The Ford GT-40 will always go down in history as the American mid-engined supercar that conquered Le Mans. The modern yearning for this sort of nostalgia and pedigree in an era of flimsy cheap cars birthed the re-incarnation of the namesake and recognizable profile. Appropriating the GT moniker and languid body lines of the original GT-40, the late-model Ford GT of 2005 and 2006 offered well-appointed performance to a domestic-loyal market.
These second comings of the GT were no slouch as a driving platform, coming from the factory with a supercharged 5.4-liter overhead cam “modular motor” producing 550 horsepower and 500 lb-ft of torque. These aluminum engines were mated to manual six-speed transaxles housing a limited slip differential. The architecture of the GT echoed it’s racing past — tubular engine and chassis subframe assemblies zig zag their way through the clamshell.
A Little Background
All these markers made the new GT an excellent candidate to be homologated into sports-car racing fields around the world. Enter the Matech GT1, this one-of-four example displays the GT in full race trim thanks to Swiss Matech Concepts. This FiA GT1 homologated car demonstrates the potential of the GT to be privately campaigned outside the factory-backed security blanket of Ford.
In 2007 Team Matech fielded their first GT3 versions of the car at the European Championships, and managed to podium in the gold after only three races of proving-out. After a second season in 2008 Ford sat up and took notice of the success with which Matech was running the GT — and amended their contract to alloy them to race the car at LeMans, This vote of confidence from Ford propelled the team on to develop the GT1 car.
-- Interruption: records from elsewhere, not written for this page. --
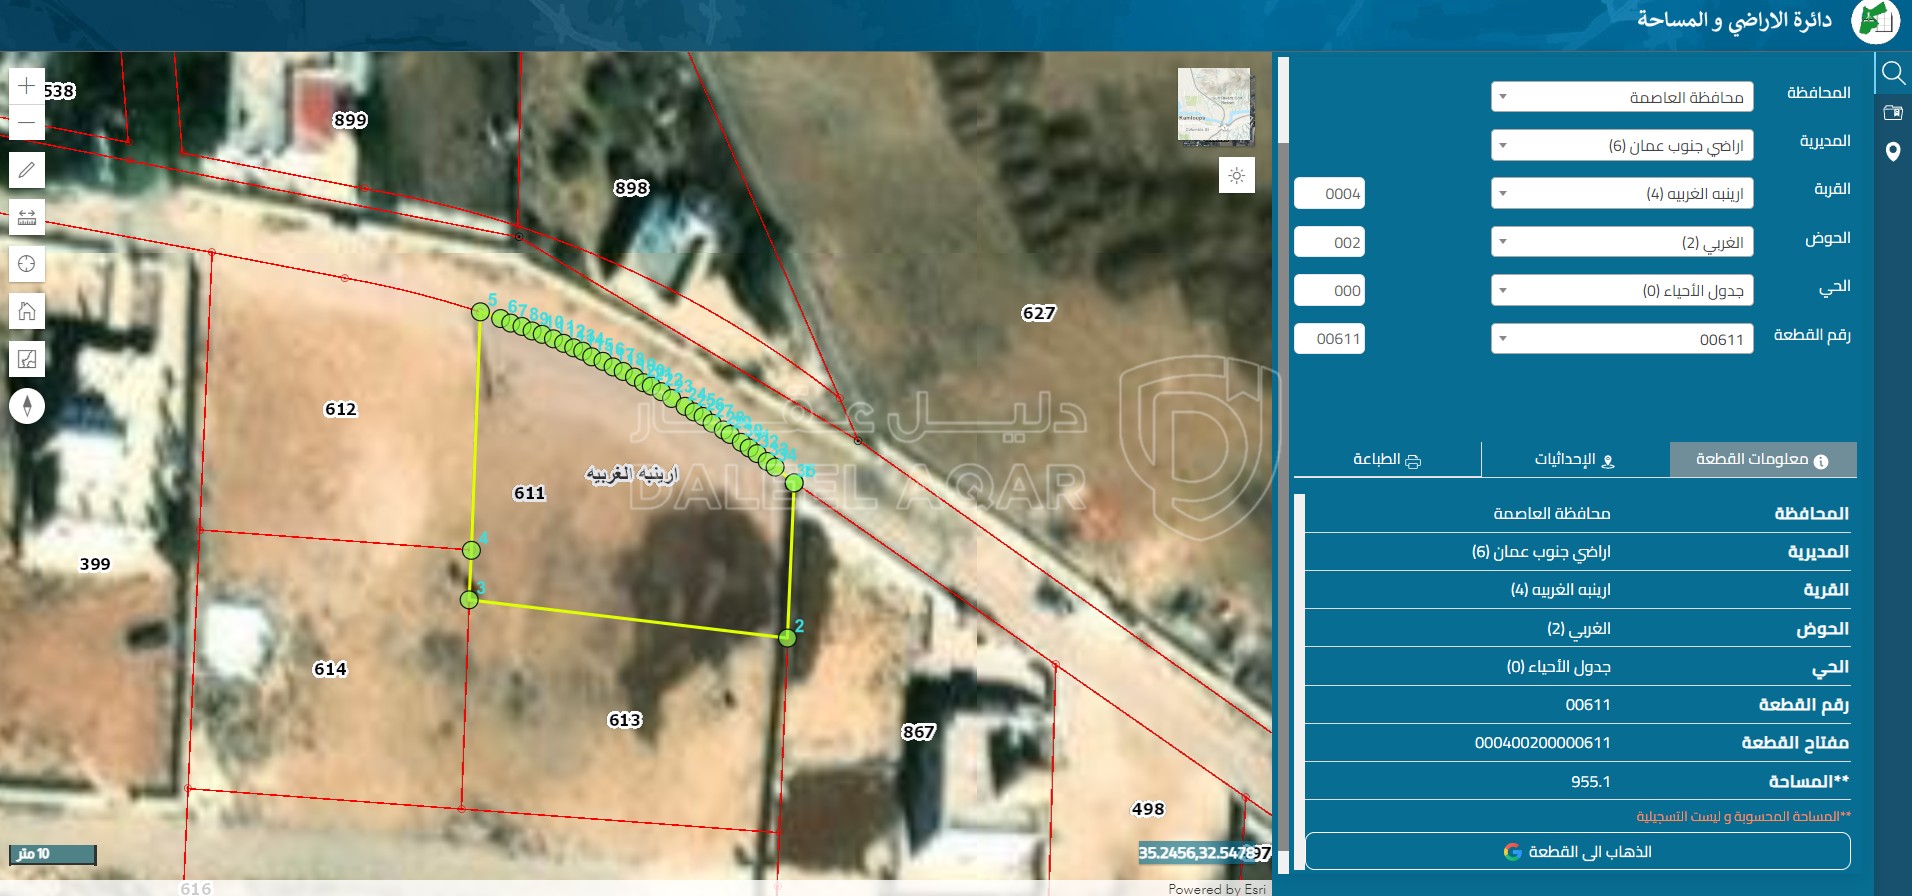Open the search panel magnifier icon
The image size is (1912, 896).
[1892, 73]
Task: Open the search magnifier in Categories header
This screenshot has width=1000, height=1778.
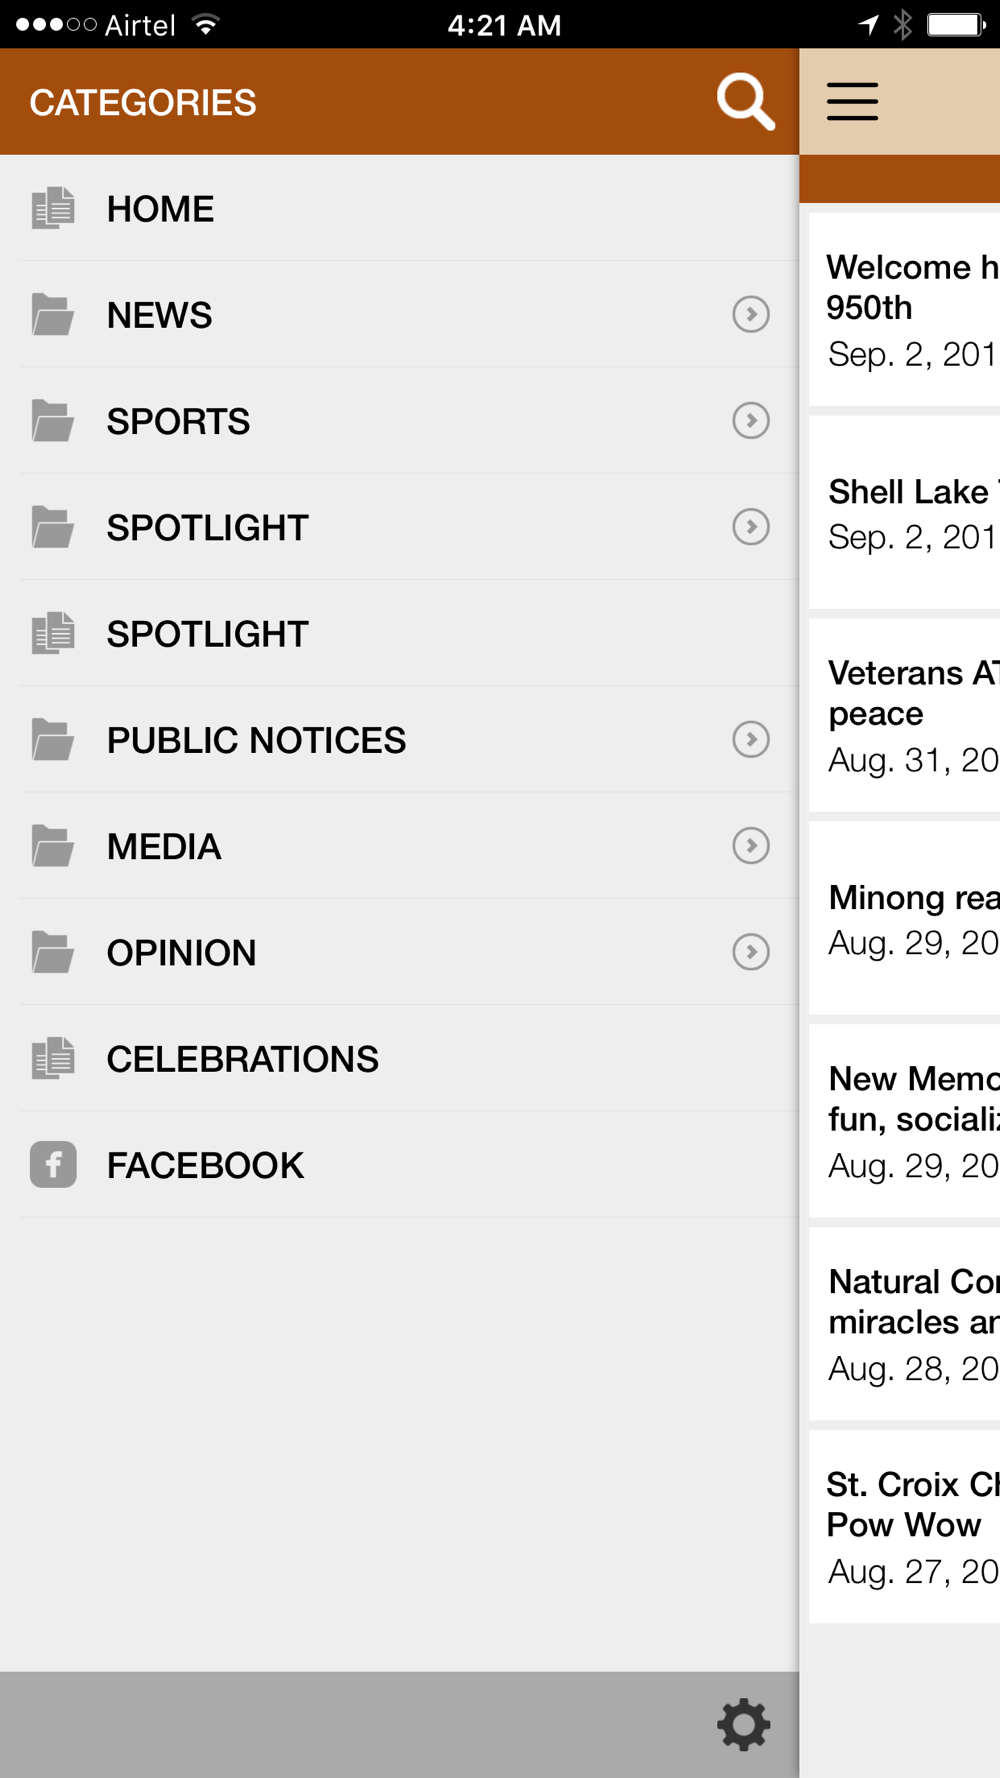Action: 746,101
With the backing of Ford in the form of wind tunnel access and a former Williams F1 race engineer by the name of Enrique Scalabroni, the GT1 version of Matech’s successful Ford began to garner interest from the French officials, and eventually merited an invitation to race he 24 Hours of Le Mans in 2010. Professional driver Bas Leinders remarked, “The car is extremely good on brakes compared to all the other GT1 cars, and it was where we could challenge the other cars, especially on twisting circuits where we had a big advantage. It was also very good on tires … this is due to the chassis and suspension geometry.”
Popping up on the eBay market, this car certainly commands a hefty price tag. Pedigree aside, one can start to quantify the exotic parts that make up the whole of this racing platform. The asking price of $925,000 is just a number to be filed away along with points standings and forgotten lap records. What really intrigues us about this car is the fanaticism of it’s construction. The aesthetics are of uncompromising quality and that elevates this specimen to realms of artistry — of engineering and ergonomics.
The body shell of this GT1 Ford GT is fabricated of resilient plies of carbon fiber, making the structure light and strong. The raw weave makes tasteful appearances through the doors panels and other interior locations — just enough to side-step the vulgarity of a completely unfinished body. The cockpit layout is rightfully minimalist in nature. An uncluttered dash provides little distraction for the driver, while controls look to be positioned such that they fall to hand in harmony with the kinematics of joint articulation through the arms and legs.
Under the wraps of the clamshell resides the 5.3-liter Roush-Yates V8 that produces 650 horsepower and 531 lb-ft of torque. Despite these numbers that fell short of the other European Championship GT1 cars both capacity and power, the powerplant consistently put the GT on the podium. The engine is gilded in a manner befitting King Midas to minimize heat soak, and features an Inconel exhaust system, which is motorsports material engineering decadence in it’s purest form.
The naturally aspirated V8 is bolted to an X-Trac 6-speed sequential gearbox, similar to the units found in other top-tier motorsports like F1, and WRC. This ratchet-driven ‘box undoubtedly provides lightning-fast and smooth gear changes at the adrenaline-fueled pump of the arm.
Running gear includes 4-way adjustable coilover suspension front and rear, allowing the team to independently control high and low speed, compression and rebound adjustment. Fellow pro driver Thomas Mutsch added, “The suspension was very well done, and with the final aerodynamic design from Enrique Scalabroni, we had an excellent package that worked efficiently in both low and high-force configurations.”
Carbon racing brakes rotors are clamped by huge monoblock AP-Racing calipers 6-piston calipers. 380 mm rotors are employed up front, and 255 mm in the rear. Shod in Michelin racing tires the 18-inch diameter BBS forged aluminum wheels stand a staggering 12 and 13-inch wide for a massive contact patch.
We’re not sure who out there is prepared to shell out nearly one million dollars for a second-generation GT when the new 2017 models are making their debut, and could be converted to a similar race-trim for less but you can’t put a price on the history, stories and beauty of this example.